%%
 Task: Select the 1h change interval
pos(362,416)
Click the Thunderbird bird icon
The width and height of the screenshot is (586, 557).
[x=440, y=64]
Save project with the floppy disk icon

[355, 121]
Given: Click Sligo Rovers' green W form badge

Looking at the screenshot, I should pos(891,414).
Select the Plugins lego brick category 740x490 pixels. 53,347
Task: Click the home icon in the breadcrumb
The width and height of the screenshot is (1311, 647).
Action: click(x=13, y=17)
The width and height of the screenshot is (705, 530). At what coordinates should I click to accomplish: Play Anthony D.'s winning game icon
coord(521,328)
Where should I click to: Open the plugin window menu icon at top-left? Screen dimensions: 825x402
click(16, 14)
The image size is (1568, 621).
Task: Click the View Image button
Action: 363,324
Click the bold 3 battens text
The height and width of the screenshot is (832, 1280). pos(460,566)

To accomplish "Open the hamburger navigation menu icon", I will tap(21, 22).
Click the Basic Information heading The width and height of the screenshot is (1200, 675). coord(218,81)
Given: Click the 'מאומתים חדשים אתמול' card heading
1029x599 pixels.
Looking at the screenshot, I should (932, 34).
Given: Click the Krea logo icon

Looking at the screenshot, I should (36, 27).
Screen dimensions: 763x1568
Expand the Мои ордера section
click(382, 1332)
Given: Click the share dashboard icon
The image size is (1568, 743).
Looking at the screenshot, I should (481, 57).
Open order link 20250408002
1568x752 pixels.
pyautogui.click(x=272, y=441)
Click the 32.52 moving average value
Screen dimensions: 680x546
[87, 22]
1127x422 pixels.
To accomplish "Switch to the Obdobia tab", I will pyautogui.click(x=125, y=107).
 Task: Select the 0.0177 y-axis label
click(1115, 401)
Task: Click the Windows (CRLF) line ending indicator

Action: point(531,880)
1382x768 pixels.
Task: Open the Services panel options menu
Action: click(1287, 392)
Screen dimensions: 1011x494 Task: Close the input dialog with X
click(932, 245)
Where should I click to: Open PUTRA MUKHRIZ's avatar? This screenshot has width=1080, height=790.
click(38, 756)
%%
### Directive:
Which lines in the records above contain the word "Where"? Pick out each of them and copy it in full.

### Task response:
Where should I click to: Open the plugin window menu icon at top-left? Screen dimensions: 825x402
Where should I click to: Open PUTRA MUKHRIZ's avatar? This screenshot has width=1080, height=790.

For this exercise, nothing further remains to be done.